Task set.
A - In the patent excerpt, which technique is named as an example of indicating the bit of physical code channel and spreading factor for the current frame?
B - Reproduce the patent excerpt word for word, from "1. Field of" down to "mobile communication system.".

Excerpted passage.
○ ○ ○
1. Field of the Technology
The invention relates to a demodulation technology, such as multiuser detection or Rake receiver, in the CDMA cellular mobile communication system; more specifically, to a multiuser detection method or other demodulation method at the receiving side, such as Rake receiver, wherein the method is used in a communication system that has a variable spreading factor at the transmitting end. The method of the invention relates to a technique that indicates the bit of physical code channel and spreading factor for the current frame (currently demodulated frame), such as the Transport Format Combination Indicator (TFCI) technique in a third generation mobile communication system.
2. Related Technology
When designing a cellular mobile communication system, it is considered that how to use the limited radio resources as much as possible and how to provide the subscribers with more and better services.
○ ○ ○
Recorded information.

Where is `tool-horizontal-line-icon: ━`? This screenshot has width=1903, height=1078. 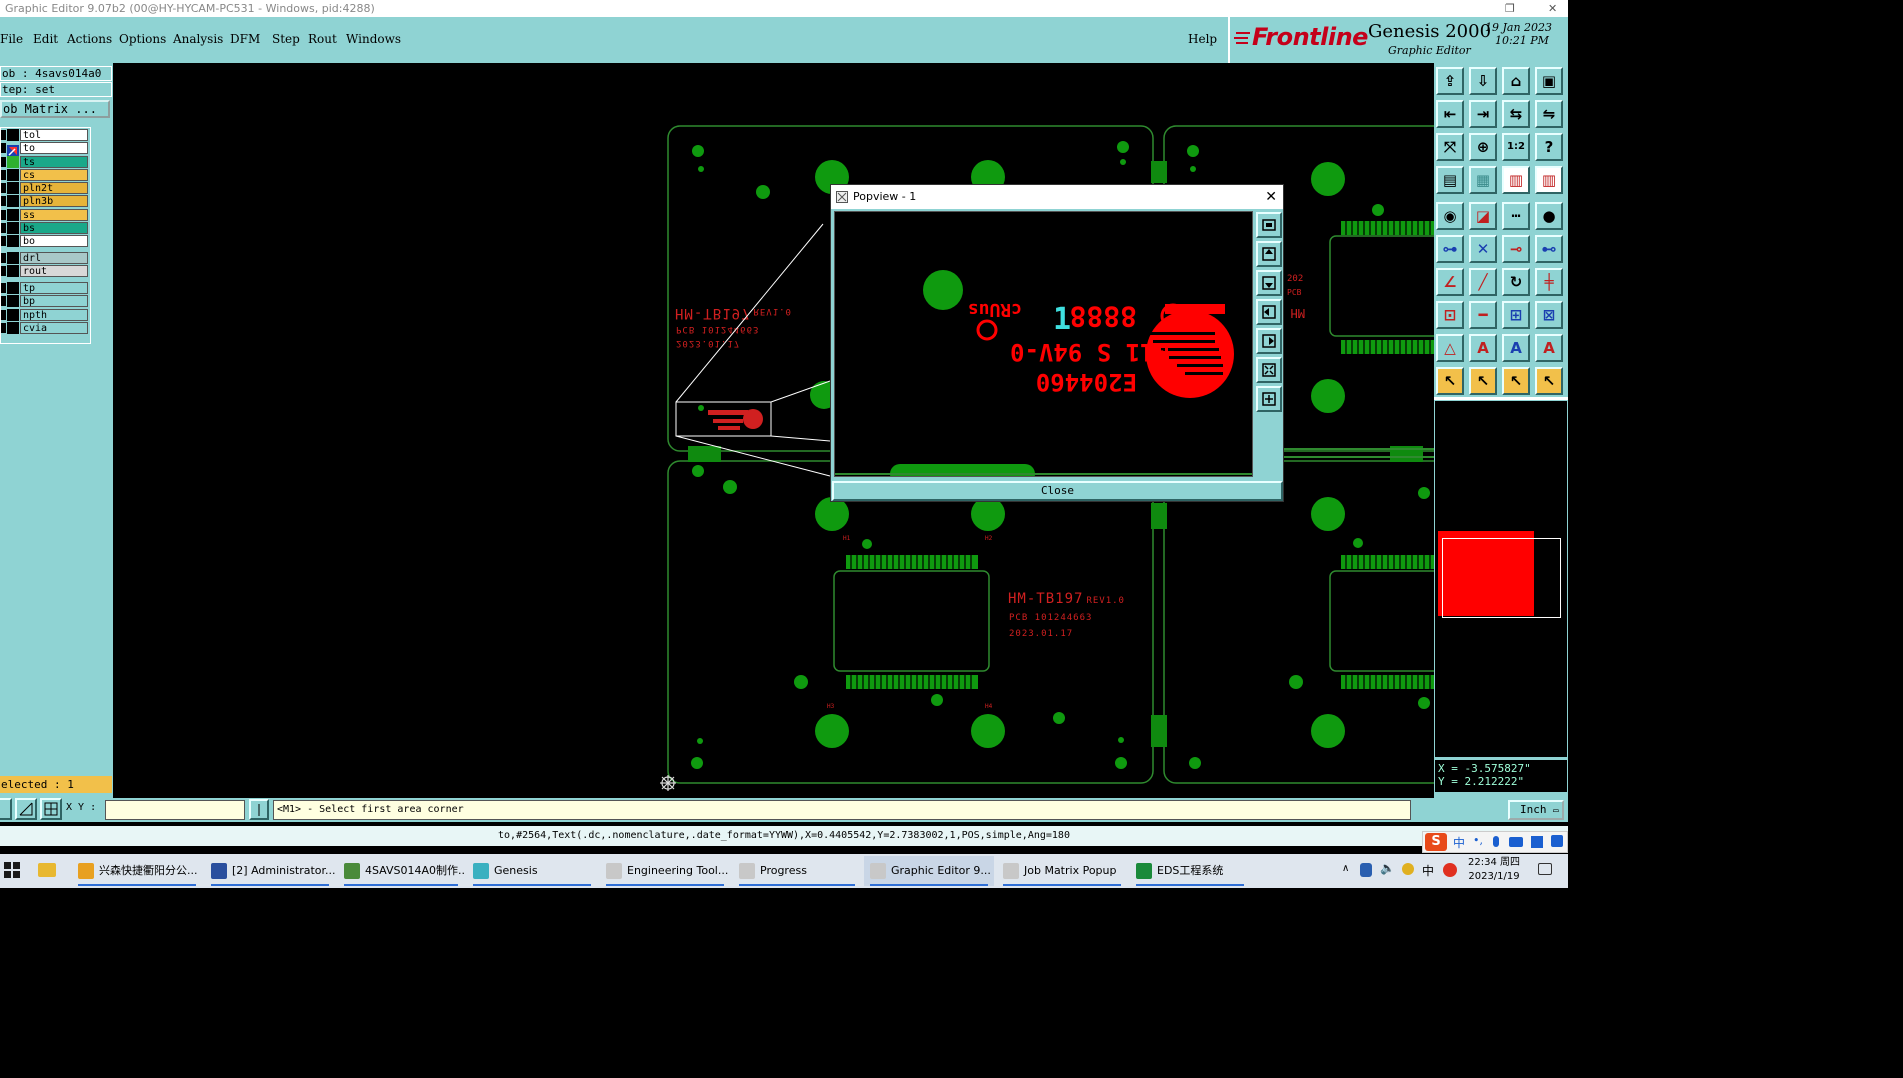 tool-horizontal-line-icon: ━ is located at coordinates (1483, 315).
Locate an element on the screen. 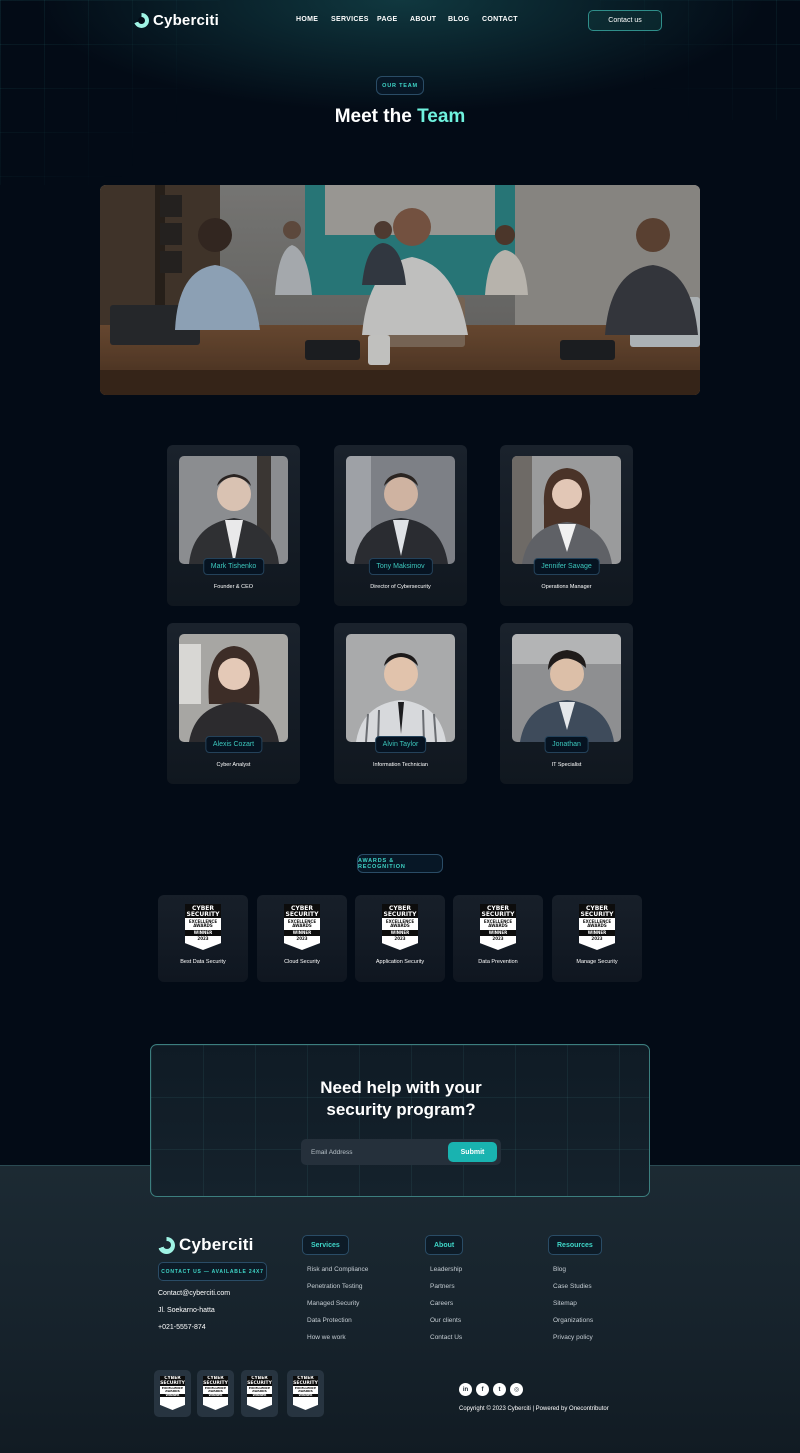 The height and width of the screenshot is (1453, 800). member-role: Operations Manager is located at coordinates (566, 587).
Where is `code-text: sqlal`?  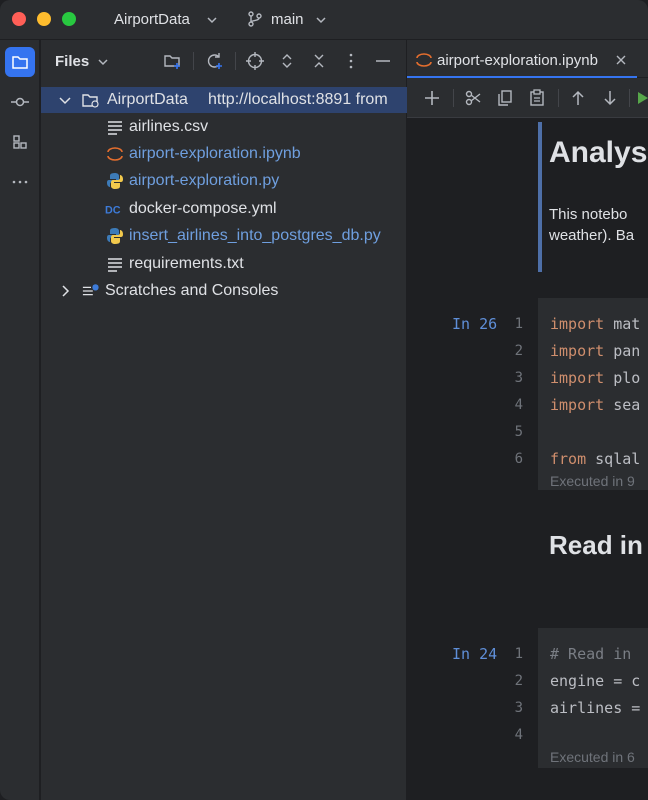 code-text: sqlal is located at coordinates (614, 459).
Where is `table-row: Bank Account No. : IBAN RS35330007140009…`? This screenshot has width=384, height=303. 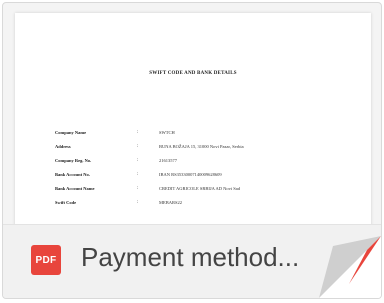 table-row: Bank Account No. : IBAN RS35330007140009… is located at coordinates (205, 174).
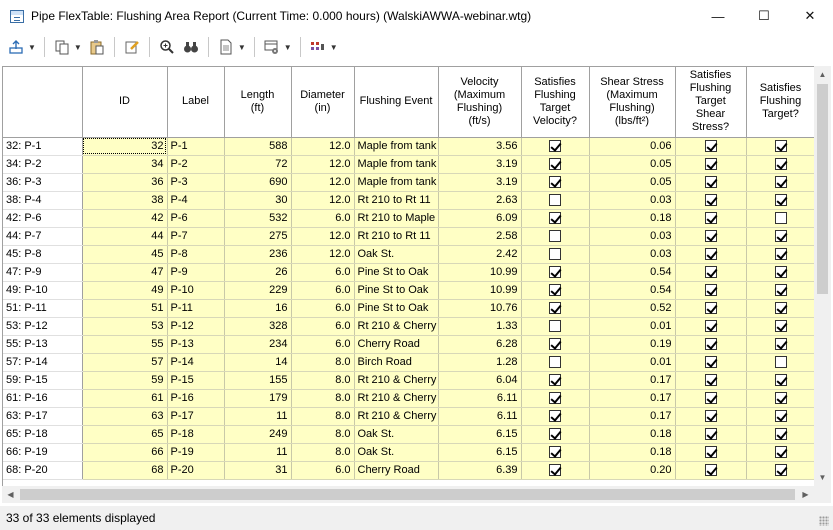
○ ○ ○
Responses in order.
A - The Transport Format Combination Indicator (TFCI) technique in a third generation mobile communication system.

B -
1. Field of the Technology
The invention relates to a demodulation technology, such as multiuser detection or Rake receiver, in the CDMA cellular mobile communication system; more specifically, to a multiuser detection method or other demodulation method at the receiving side, such as Rake receiver, wherein the method is used in a communication system that has a variable spreading factor at the transmitting end. The method of the invention relates to a technique that indicates the bit of physical code channel and spreading factor for the current frame (currently demodulated frame), such as the Transport Format Combination Indicator (TFCI) technique in a third generation mobile communication system.